Note that mechanisms of RNA modulation, both through RNA decay and at the transcriptional level can be compatible. Such mechanisms might work separately depending on the target genes. We believe that how cellular levels of individual RNA species are adjusted following MazF activation is an important target of future research. To unveil the function of MazEF, how indiscriminate cleavage of RNA and how specific adjustment of individual RNA species are associated should be addressed.

The finding that upregulated gene clusters are present in putative horizontally acquired DNA fragments (Fig. 1 and Supplementary Figs S2 and S3) is particularly interesting with respect to bacterial genome evolution. Many bacterial TA systems including E. coli mazEF are thought to enter the bacterial chromosome thorough horizontal gene transfer (Van Melderen and Saavedra De Bast 2009; Ramisetty and Santhosh 2016) and are frequently found on plasmids, prophages, transposons, and integrons (Bustamante et al. 2014; Mruk and Kobayashi 2014). In general, most horizontally transferred genes are lost from chromosomes just after this event (Kunin and Ouzounis 2003), because they are dispensable and metabolic burden is increased to replicate DNA (Cavalier-Smith 2005; Giovannoni et al. 2014). Nevertheless, portions of these elements can be retained on chromosomes, which can confer the ability to utilize specific nutrients or elevate tolerance to stresses. MazF might contribute to the maintenance of horizontally acquired genes by upregulating expression of such genes, so that cells can survive in harsh conditions. Under harsh conditions, MazF might stimulate adaptive evolution and generating phenotypic diversity. As mentioned above, the promoter sequences of upregulated genes in segments I and II have no common features (Supplementary Table S8), and crosstalk of TA systems are observed (Table 6). Therefore, we assume that the gene expression regulation in these segments is not governed by a single mechanism, but are co-ordinated and co-evolved each other.

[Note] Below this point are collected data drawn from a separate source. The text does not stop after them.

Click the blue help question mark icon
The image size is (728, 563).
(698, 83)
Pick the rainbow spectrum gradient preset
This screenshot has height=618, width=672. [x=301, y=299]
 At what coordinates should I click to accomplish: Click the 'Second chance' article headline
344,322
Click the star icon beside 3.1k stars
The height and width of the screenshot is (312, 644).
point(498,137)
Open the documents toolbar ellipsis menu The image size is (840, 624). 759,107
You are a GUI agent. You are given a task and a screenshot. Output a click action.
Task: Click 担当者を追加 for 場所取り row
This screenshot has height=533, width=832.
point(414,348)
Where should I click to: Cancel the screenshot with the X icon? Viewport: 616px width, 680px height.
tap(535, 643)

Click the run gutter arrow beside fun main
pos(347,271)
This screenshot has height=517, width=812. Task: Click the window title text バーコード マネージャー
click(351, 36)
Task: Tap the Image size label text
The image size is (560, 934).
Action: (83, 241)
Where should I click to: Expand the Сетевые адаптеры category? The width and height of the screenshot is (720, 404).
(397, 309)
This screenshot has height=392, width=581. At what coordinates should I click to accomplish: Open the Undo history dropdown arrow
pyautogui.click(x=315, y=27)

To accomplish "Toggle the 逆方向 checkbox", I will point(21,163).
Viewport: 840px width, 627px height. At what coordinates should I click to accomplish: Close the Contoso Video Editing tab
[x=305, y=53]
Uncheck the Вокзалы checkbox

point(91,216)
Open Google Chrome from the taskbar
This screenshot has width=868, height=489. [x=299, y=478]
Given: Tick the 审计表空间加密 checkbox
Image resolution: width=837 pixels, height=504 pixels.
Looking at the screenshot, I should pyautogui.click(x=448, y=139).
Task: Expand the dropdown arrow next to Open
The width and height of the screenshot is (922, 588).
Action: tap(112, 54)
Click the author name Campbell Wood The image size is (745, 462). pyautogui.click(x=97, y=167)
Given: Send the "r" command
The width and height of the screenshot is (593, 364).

In conclusion, both the validation (or expanded discovery) of already known facts and novel discoveries are described regarding the cellular role of MazF. The former includes (1) the selective synthesis of specific proteins, (2) alterations in chaperon networks, and (3) crosstalk between TA systems. The latter includes the fact that (1) the presence and number of ACA sequences is not related to cellular RNA levels, (2) upregulated gene clusters are present in putative horizontally acquired DNA fragments, (3) thiamine and amino acid metabolism genes are specifically regulated, and (4) the energy acquisition pathway is limited at multiple steps.